Polls Explained – Digby's Hullabaloo

A reader friend by the name of Sean Kelly, a scientist, seeing me flail about trying to deal with polling, offered this explanation and agreed to let me share it with you in case you are feeling the same way. It cleared a few things up for me:

So. Political polling. It is basically experts making data informed guesses, and the reported margins of error are pretty much meaningless in context. Experts making informed guesses are a useful thing, and the best realistic option, but poll results are not scientifically rigorous things. Let me explain some of that context.

The reality of political polling usually involves people that answer their phone when the call is from an unknown number. That skews the sample to older people, as many people avoid scammers and random sales people by not answering calls by unknown numbers. Older people grew up in a society where avoiding callers was impolite, so are more likely to pick up – not certain, but more likely.

Alternatively, a small army of people can buttonhole people on the street, but that skews the poll to shoppers or business people that are out on the street. Other polls might try a combination of sampling techniques in a quest to be more representative, but they all have their strengths and weaknesses.

**What is asked**: Please continue the piece on political polling above, picking up right after its final sentence.

Saved entries
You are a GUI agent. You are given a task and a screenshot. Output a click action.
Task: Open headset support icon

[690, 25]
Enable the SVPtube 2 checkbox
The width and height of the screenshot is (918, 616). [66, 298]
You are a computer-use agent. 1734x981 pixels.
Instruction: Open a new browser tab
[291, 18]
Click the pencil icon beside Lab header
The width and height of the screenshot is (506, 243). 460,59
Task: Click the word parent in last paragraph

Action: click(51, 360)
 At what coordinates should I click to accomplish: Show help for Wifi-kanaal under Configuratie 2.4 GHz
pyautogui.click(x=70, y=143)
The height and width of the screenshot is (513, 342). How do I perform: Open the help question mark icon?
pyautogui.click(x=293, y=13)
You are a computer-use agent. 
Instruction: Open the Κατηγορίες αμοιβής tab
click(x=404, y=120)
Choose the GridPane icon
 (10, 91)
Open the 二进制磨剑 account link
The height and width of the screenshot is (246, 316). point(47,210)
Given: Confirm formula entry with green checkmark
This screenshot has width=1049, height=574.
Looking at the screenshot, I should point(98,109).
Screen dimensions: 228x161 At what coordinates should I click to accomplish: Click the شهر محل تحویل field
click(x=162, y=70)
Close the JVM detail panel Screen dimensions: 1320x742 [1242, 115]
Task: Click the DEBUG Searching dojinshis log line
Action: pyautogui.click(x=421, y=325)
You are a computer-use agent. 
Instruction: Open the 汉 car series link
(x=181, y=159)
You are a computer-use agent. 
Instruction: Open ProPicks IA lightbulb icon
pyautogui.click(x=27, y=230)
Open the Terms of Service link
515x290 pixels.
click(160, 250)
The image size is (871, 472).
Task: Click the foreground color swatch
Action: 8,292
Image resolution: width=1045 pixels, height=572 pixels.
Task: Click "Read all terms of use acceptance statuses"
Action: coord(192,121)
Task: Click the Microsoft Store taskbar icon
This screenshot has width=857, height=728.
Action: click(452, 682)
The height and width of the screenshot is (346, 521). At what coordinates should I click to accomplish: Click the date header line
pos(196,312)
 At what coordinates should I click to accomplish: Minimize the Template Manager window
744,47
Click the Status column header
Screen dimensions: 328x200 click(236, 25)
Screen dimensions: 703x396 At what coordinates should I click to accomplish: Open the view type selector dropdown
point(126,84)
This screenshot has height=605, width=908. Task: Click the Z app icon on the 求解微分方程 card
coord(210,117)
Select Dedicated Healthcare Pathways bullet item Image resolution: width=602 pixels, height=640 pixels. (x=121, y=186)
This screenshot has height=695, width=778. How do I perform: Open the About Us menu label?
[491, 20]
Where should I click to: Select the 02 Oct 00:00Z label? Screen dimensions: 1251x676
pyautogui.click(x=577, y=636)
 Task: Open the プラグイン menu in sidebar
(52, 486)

**Task response**:
This problem gets wrapped under the heading ‘representative sample’. The hard math pollsters imply they use by using statistics form and jargon gets reduced to guesswork, with the fudges each pollster applies to their data to make the data conform to that pollsters view of what a representative sample should look like.

Pollsters fudge their sample by ‘correcting’ the results to the population proportions. If the poll includes half the ratio of the young people the population contains, each young persons choice is weighted twice as much. In the last presidential election, young people voted at a lower rate than older people, so a factor is applied to represent that lower likelihood of voting. This is not a slight on pollsters, as, if properly executed, these fudges improve the results, and history shows it’s better than not correcting it.

A weakness is that many pollsters derive those corrections from past polls – comparing the past polls to the actual election results in the same period, and adjusting for changing demographics.

Older people in past elections were significantly more likely to vote than younger people, but there are reasons to suspect that margin may shrink this election. Particularly with young women, who have obvious concern over healthcare driven by the abortion bans in many states.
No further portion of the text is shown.